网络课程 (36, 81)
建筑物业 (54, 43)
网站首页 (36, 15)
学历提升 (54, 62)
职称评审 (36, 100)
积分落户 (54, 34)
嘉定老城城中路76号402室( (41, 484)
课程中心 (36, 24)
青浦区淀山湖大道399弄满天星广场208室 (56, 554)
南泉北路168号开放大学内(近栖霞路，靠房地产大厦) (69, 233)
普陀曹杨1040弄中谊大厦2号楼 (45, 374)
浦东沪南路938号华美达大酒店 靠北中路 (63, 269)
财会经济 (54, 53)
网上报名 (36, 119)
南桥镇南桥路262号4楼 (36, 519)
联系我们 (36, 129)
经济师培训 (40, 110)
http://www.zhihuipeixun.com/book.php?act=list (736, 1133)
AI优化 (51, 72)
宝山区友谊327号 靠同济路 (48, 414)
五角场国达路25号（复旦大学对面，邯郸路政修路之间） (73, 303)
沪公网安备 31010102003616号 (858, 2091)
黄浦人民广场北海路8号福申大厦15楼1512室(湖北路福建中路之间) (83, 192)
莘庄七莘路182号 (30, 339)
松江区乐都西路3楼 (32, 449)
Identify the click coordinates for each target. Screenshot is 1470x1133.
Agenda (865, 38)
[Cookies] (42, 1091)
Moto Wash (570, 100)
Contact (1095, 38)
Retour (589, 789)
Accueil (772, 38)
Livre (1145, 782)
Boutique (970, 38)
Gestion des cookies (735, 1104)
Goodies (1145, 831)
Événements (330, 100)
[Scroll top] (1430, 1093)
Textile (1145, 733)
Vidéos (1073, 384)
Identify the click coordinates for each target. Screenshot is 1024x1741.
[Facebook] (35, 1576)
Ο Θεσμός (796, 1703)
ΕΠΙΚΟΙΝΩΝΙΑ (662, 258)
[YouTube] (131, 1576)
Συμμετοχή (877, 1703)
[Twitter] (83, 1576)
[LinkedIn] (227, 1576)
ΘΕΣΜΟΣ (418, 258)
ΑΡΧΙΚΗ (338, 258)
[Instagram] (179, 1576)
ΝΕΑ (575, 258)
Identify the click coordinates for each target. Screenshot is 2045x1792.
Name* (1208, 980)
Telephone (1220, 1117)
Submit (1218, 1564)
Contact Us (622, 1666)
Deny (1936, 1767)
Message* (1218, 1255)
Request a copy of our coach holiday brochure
*-*-*
§ Challenge:
Gather every line of the listing that contains the word "Screenshot". Uppercase and lowercase letters count as different.

§ Reply to the exercise:
Identify the click coordinates for each target. Screenshot is 1470x1133.
Identify the click coordinates for each target. Screenshot is 1024x1741.
Identify the click coordinates for each target. Screenshot is 2045x1792.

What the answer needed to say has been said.